# Linear Layer

## Summary

The Linear TransformationIn the context of modern neural networks, a linear layer (also known as a fully connected or dense layer) is typically represented as:

$$y = xW^T + b$$

**Component Breakdown**

* $x$: The input tensor. In a Transformer, this is usually a vector of shape `[batch_size, sequence_length, input_features]`.
* $W^T$: The transpose of the weight matrix.
* $b$: The bias vector (optional), which is added to the result of the matrix multiplication.
* $y$: The output tensor.
<!-- $$
\displaystyle
y = x W^T
$$ -->

### Implimention

In [1]:
import torch
import math
from torch import Tensor
from jaxtyping import Float
import torch.nn as nn
from torch.nn.parameter import Parameter

class Linear(nn.Module):
    __constants__ = ["in_features", "out_features"]
    
    in_features: int
    out_features: int
    weight: Tensor

    def __init__(
        self,
        in_features: int,                   # input dimensions
        out_features: int,                  # output dimensions
        device: torch.device | None = None, # CPU or GPU
        dtype: torch.dtype | None = None    # float32, 64, etc
    ) -> None:
        
        factory_kwargs = {"device": device, "dtype": dtype}
        
        super().__init__()

        self.in_features = in_features
        self.out_features = out_features
        self.weight = Parameter(
            torch.empty((out_features, in_features), **factory_kwargs)
        )
        self.reset_parameters()
    
    def reset_parameters(self) -> None:
        nn.init.trunc_normal_(self.weight)
    
    def forward(self, x: torch.Tensor) -> Tensor:
        return x @ self.weight.T

## Step-by-Step

#### Definition `Linear` class

In [None]:
import torch
import math
from torch import Tensor
from jaxtyping import Float
import torch.nn as nn
from torch.nn.parameter import Parameter

# Inherit super class constructor `nn.Module`
class Linear(nn.Module):

    # these are fixed configuration values of the layer
    __constants__ = ["in_features", "out_features"]
    
    in_features: int
    out_features: int
    weight: Tensor
    # weight is a PyTorch Tensor and stores the weight matrix

    def __init__(
        self,
        in_features: int,                   # input dimensions
        out_features: int,                  # output dimensions
        device: torch.device | None = None, # CPU or GPU
        dtype: torch.dtype | None = None    # float32, 64, etc
    ) -> None:
        
        # dictionary is later passed into torch.empty() **operator means: it unpacks the dictionary into keyword arguments
        factory_kwargs = {"device": device, "dtype": dtype}
        
        # inherit parent class constructor
        super().__init__()

        self.in_features = in_features
        self.out_features = out_features

        # Creating the Weight Matrix
        # If you don't wrap it in Parameter, the optimizer won't update it. so it means trainable weight matrix
        self.weight = Parameter(
            torch.empty((out_features, in_features), **factory_kwargs)
        )
        
        self.reset_parameters()


### Initialization

**`trunc_normal_`** initialization

![Truncated Normal Distribution](/home/yohei.ohata.ee/Projects/stanford-cs336/assignment1-basics/cs336_basics/images/TruncatedNormal.png)

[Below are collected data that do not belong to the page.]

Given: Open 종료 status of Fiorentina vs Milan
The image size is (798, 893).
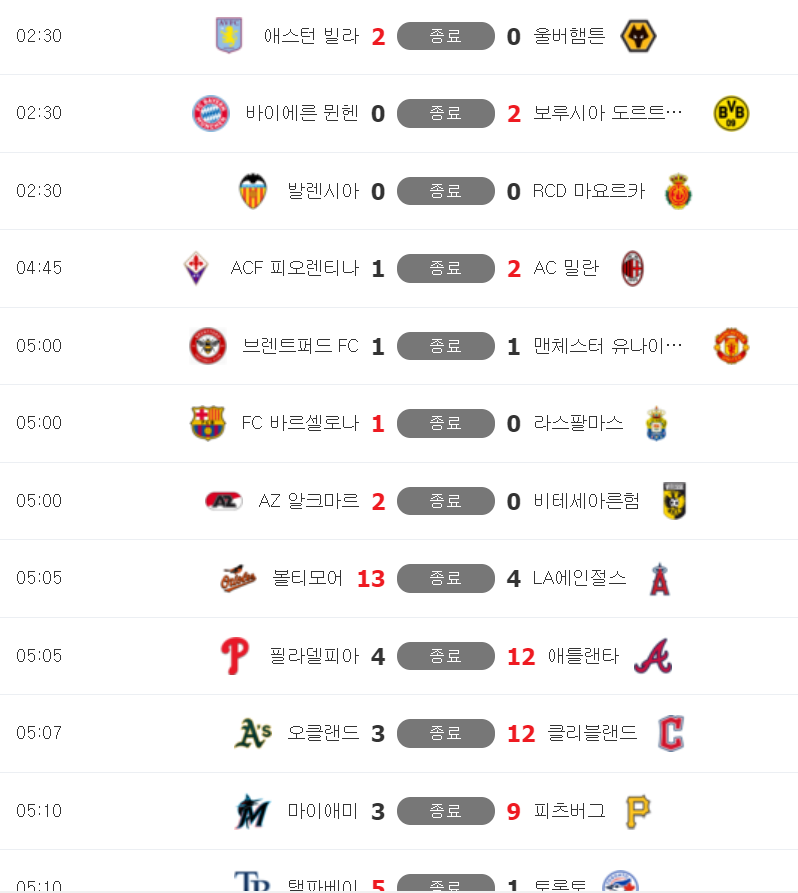Looking at the screenshot, I should 445,268.
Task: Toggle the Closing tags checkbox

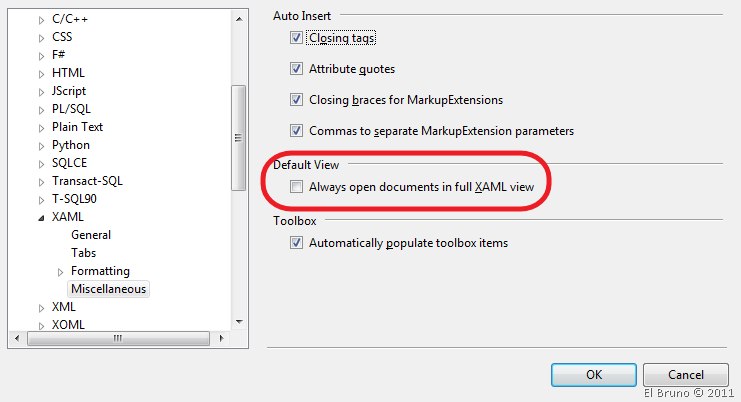Action: 296,38
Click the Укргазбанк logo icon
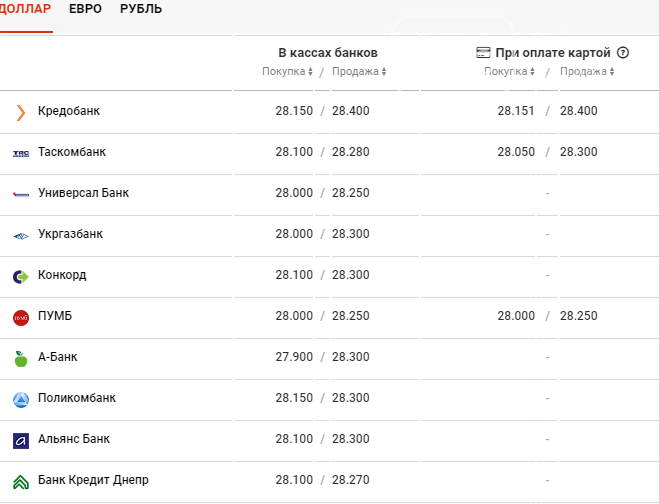The image size is (659, 504). click(x=21, y=235)
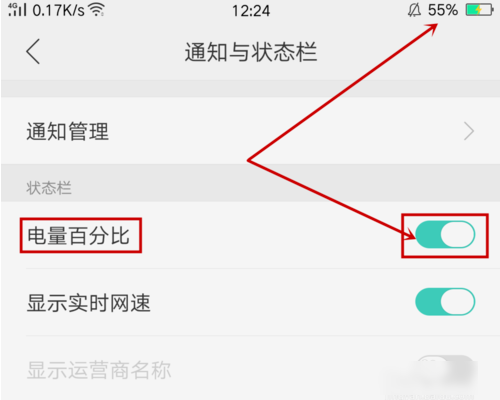The width and height of the screenshot is (500, 400).
Task: Tap the back arrow icon
Action: point(33,51)
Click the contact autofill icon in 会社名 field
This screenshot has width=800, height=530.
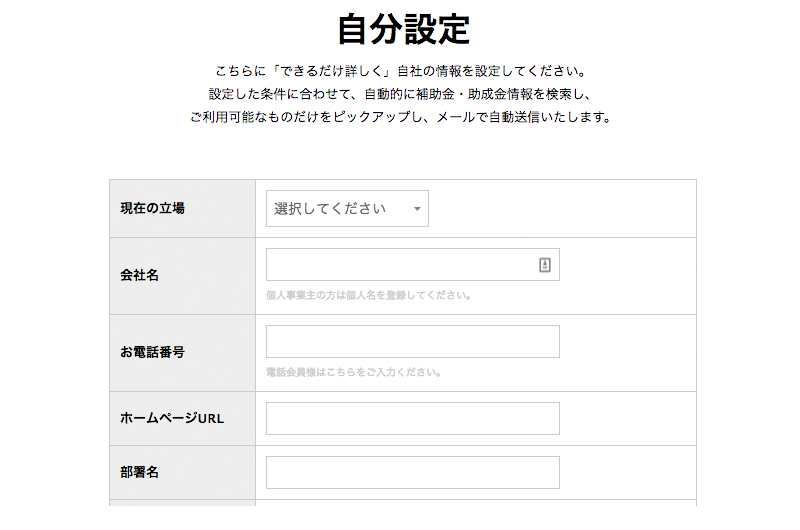(x=545, y=265)
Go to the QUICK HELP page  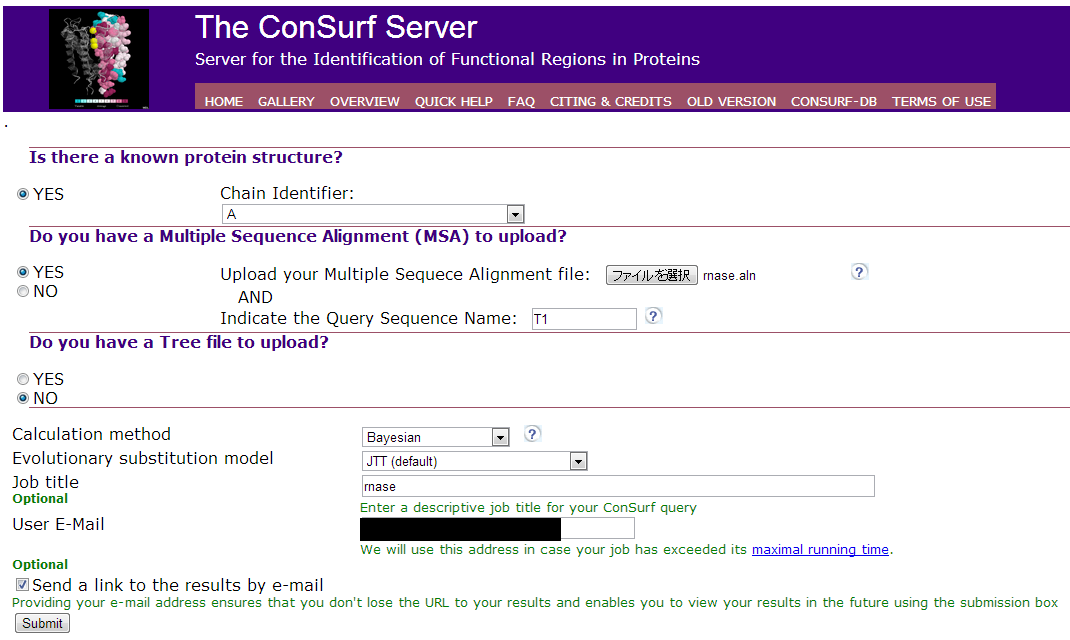pos(453,101)
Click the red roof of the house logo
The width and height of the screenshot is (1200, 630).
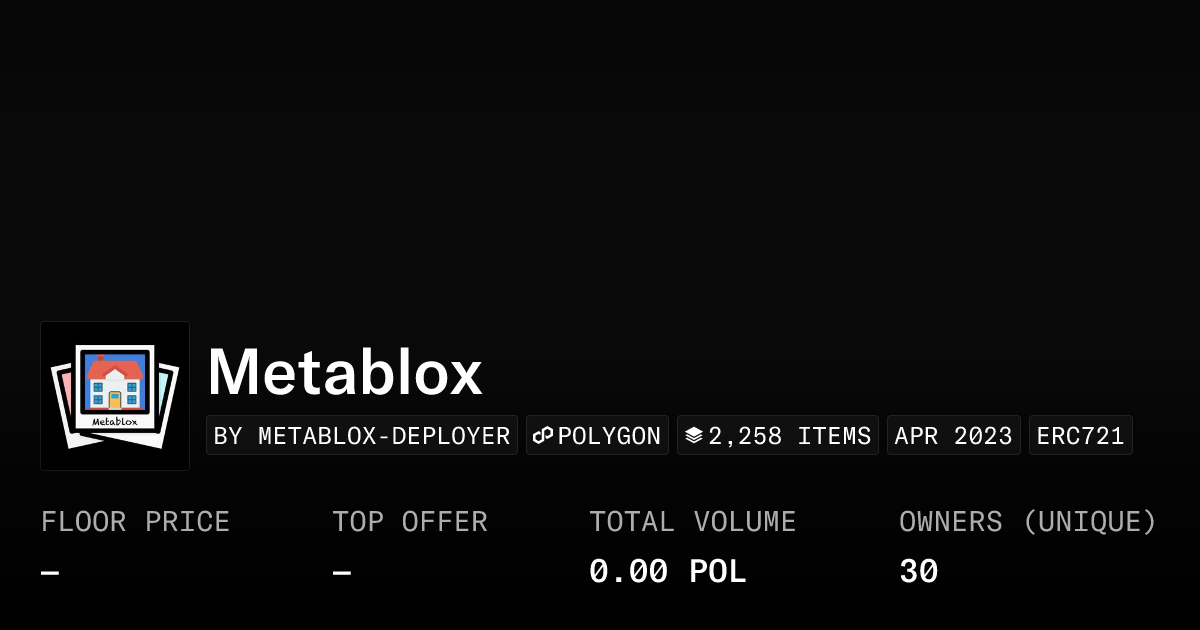point(114,368)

Fill the input Tensor with values drawn from a truncated normal distribution.

The values are effectively drawn from the normal distribution $ \mathcal{N}(\textrm{mean},\textrm{std}^2)$ with values outside $[a,b]$ redrawn until they are within the bounds. 

The method used for generating the random values works best when $a≤\textrm{mean}≤b$.

In [None]:
def reset_parameters(self) -> None:
    nn.init.trunc_normal_(self.weight)

### Matrix Multiplation

In [None]:
def forward(self, x: torch.Tensor) -> Tensor:
    return x @ self.weight.T

#### Appendix

**PyTorch Weight Storage & Matrix Multiplication**

In PyTorch, linear layers typically store weights in the shape `(out_features, in_features)`. 
While it might seem counterintuitive compared to the standard mathematical notation $y = W x$, <br>
there are significant hardware advantages to this approach.

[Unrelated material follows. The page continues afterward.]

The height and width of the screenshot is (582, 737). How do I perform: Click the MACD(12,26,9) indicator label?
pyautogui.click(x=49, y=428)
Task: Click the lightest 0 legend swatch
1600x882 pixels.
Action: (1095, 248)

> **Note:** Even if you stored the weight as `(in_features, out_features)`, the operation `x @ self.weight` would technically work, but it wouldn't benefit from the same level of low-level optimization.


**Memory Layout and GEMM**

* **Storage Shape:** `(out_features, in_features)` row-major form
* **Execution:** When you run `x @ weight.T` which is row-form major, PyTorch leverages highly optimized routines that maximize cache hits.

---

**Memory Layout: Row-Major vs. Column-Major**

The way a language stores a 2D array in linear memory (RAM) dictates how fast certain operations will be.

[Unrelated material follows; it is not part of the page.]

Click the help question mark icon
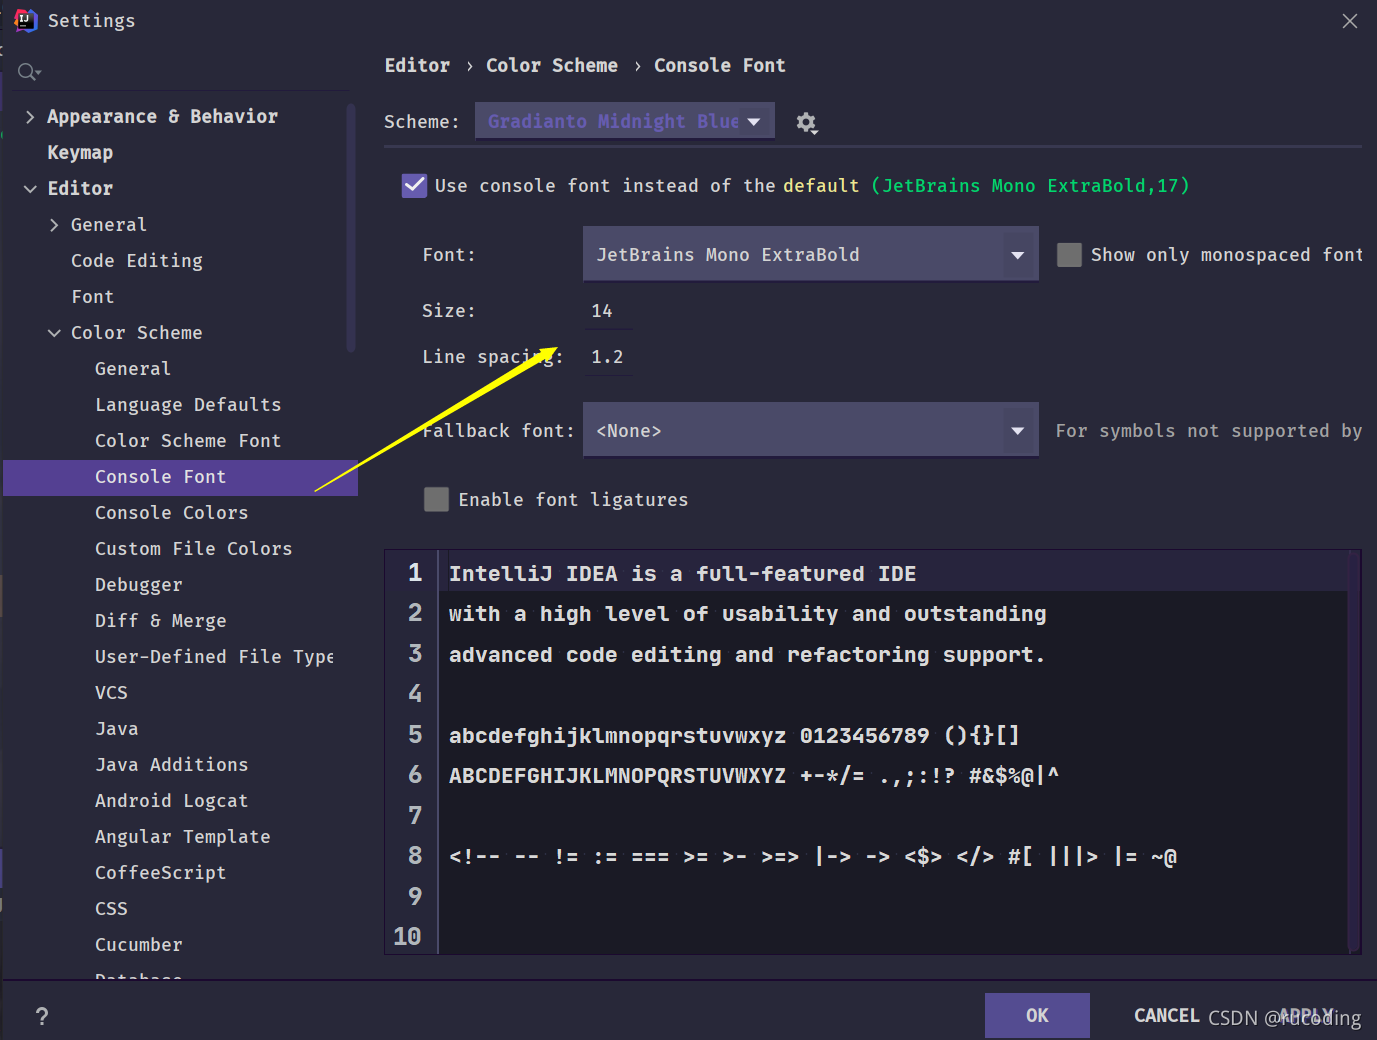 [x=41, y=1016]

![Row-Major vs. Column-Major](/home/yohei.ohata.ee/Projects/stanford-cs336/assignment1-basics/cs336_basics/images/row-major-column-major.webp)


**Comparison Table**

| Feature | Row-Major Order | Column-Major Order |
| --- | --- | --- |
| **Storage Logic** | Elements are stored row-by-row. | Elements are stored column-by-column. |
| **Adjacent Elements** |  and  are neighbors. |  and  are neighbors. |
| **Performance** | Faster row-wise access. | Faster column-wise access. |
| **Primary Use** | General purpose programming. | Scientific & Mathematical computing. |

**Language Ecosystems**

| Type | Key Languages |
| --- | --- |
| **Row-Major** (C-Style) | C, C++, Python (NumPy default), Pascal, SAS, HLSL |
| **Column-Major** (Fortran-Style) | Fortran, MATLAB, R, Julia, Scilab, OpenGL (GLSL) |

### Example

In [5]:
# 1. Setup dimensions
batch_size = 4
in_features = 8
out_features = 4

# 2. Instantiate your custom layer
device = torch.device("cuda" if torch.cuda.is_available() else "cpu")
model = Linear(in_features, out_features, device=device)

# 3. Create a dummy input tensor
# Shape: (Batch Size, In Features)
input_tensor: Float[Tensor, "batch in_features"] = torch.randn(batch_size, in_features).to(device)

# 4. Run the forward pass
output = model(input_tensor)

# 5. Check the results
print(f"Input Shape:  {input_tensor.shape}")
print("Input Tensor:")
print(input_tensor)
print(f"\nWeight Shape: {model.weight.shape}")
print("Weight Tensor:")
print(model.weight)
print(f"\nOutput Shape: {output.shape}")
print("Output Tensor:")
print(output)

Input Shape:  torch.Size([4, 8])
Input Tensor:
tensor([[-1.6999, -0.4738, -0.5925,  0.4202,  0.1482,  0.4658, -1.4073, -1.0404],
        [ 0.6700,  0.9281, -1.8762,  0.3649,  0.5327, -1.8633,  0.0222,  0.6440],
        [ 1.4492,  0.6457,  0.0057, -0.6342,  0.8637,  0.4045,  0.0803, -0.0030],
        [ 2.4281,  0.1656,  0.7150, -1.2204, -2.6843,  0.8813, -1.1786,  0.4195]])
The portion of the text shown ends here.